┌─ TRECHO EXIBIDO
São Paulo, 24/06/2025 - Você já olhou no seu entorno nesse período de festas típicas, com milhares curtindo o São João - seja na gigantesca estrutura de Campina Grande, na Paraíba, Caruaru, em Pernambuco, ou na paróquia do seu bairro - e atentou para a presença de pessoas com necessidades especiais? A verdade é que esse público, que tem renda e consome como qualquer cidadão, ainda é negligenciado pelas empresas e organizadores de festas populares. E estamos falando de quase 10% da população brasileira, 18,6 milhões de pessoas.

Valmir de Souza, Ceo da Biomob
Foto: Divulgação/ Biomob

Para Valmir de Souza, CEO da Biomob, startup especializada em soluções de acessibilidade e consultoria para projetos sociais, as pessoas com alguma deficiência (PCD) ou necessidades especiais enfrentam diversas dificuldades para participar de eventos públicos.

A principal questão, além da falta de investimento em soluções específicas de acessibilidade, está no preconceito. "Me incomoda muito quando vou nessas festas populares e não vejo pessoas com deficiência frequentando. E isso ainda é reflexo de uma mentalidade preconceituosa", diz o especialista.
└─
┌─ ENTRADAS FORNECIDAS
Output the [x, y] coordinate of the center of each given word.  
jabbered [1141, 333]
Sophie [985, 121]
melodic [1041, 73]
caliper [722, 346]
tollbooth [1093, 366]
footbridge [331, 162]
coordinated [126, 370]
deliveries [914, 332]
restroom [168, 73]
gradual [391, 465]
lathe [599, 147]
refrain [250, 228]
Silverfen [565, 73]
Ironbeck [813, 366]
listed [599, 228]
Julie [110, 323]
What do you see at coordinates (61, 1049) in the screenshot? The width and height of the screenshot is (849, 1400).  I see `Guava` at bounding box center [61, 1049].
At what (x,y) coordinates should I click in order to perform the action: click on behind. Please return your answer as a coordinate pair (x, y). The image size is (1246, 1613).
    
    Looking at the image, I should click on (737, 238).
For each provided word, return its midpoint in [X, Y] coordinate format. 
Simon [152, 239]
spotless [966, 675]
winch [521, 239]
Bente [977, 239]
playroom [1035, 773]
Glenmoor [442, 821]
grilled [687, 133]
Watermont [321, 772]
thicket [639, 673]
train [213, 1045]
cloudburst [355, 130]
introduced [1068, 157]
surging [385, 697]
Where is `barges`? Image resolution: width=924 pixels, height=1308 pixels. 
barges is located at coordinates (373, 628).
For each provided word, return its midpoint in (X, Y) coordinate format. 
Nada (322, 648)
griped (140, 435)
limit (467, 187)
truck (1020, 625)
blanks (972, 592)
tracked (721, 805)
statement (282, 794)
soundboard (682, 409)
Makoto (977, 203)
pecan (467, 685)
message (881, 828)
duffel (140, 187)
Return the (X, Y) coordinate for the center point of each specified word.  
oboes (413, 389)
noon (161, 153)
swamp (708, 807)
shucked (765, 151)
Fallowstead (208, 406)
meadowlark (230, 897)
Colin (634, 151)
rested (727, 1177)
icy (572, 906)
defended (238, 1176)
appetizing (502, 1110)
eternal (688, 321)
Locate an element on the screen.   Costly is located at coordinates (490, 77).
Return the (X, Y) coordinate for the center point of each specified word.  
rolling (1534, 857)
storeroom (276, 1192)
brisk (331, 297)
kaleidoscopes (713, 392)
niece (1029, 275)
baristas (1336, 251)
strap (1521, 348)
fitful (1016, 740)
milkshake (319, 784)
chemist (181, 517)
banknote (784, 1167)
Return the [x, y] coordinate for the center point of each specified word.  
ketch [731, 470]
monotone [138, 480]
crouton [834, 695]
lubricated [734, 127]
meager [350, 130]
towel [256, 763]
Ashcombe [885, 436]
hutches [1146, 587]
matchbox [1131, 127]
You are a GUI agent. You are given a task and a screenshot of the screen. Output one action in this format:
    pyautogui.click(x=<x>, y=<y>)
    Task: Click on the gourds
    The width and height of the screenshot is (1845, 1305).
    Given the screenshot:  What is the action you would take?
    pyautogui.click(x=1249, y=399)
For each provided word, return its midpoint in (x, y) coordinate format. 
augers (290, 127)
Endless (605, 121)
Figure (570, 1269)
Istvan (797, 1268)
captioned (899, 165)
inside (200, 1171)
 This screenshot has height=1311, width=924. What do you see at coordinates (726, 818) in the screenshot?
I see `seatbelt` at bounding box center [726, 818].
└─
PROBLEMA PROPOSTO 1:
Reproduza sem nenhuma alteração a parte do trecho exibido que começa em "Para Valmir de" e segue até "de eventos públicos.".
PROBLEMA PROPOSTO 2:
Por favor, converta em CSV de duas colunas, chamadas "texto" e "resposta", apenas as entradas que começam na linha com "Watermont [321, 772]" e seguem até a linha com "duffel (140, 187)", incluindo as duas. Use uma linha por entrada, com cada campo entre aspas e as quebras de linha trocadas por espaços.
O trecho exibido e as entradas não têm nenhuma relação entre si.

RESULTADO DO EXERCÍCIO 1:
Para Valmir de Souza, CEO da Biomob, startup especializada em soluções de acessibilidade e consultoria para projetos sociais, as pessoas com alguma deficiência (PCD) ou necessidades especiais enfrentam diversas dificuldades para participar de eventos públicos.

RESULTADO DO EXERCÍCIO 2:
texto,resposta
"Watermont","[321, 772]"
"thicket","[639, 673]"
"train","[213, 1045]"
"cloudburst","[355, 130]"
"introduced","[1068, 157]"
"surging","[385, 697]"
"Where is `barges`? Image resolution: width=924 pixels, height=1308 pixels.","barges is located at coordinates (373, 628)."
"For each provided word, return its midpoint in (X, Y) coordinate format. Nada","(322, 648)"
"griped","(140, 435)"
"limit","(467, 187)"
"truck","(1020, 625)"
"blanks","(972, 592)"
"tracked","(721, 805)"
"statement","(282, 794)"
"soundboard","(682, 409)"
"Makoto","(977, 203)"
"pecan","(467, 685)"
"message","(881, 828)"
"duffel","(140, 187)"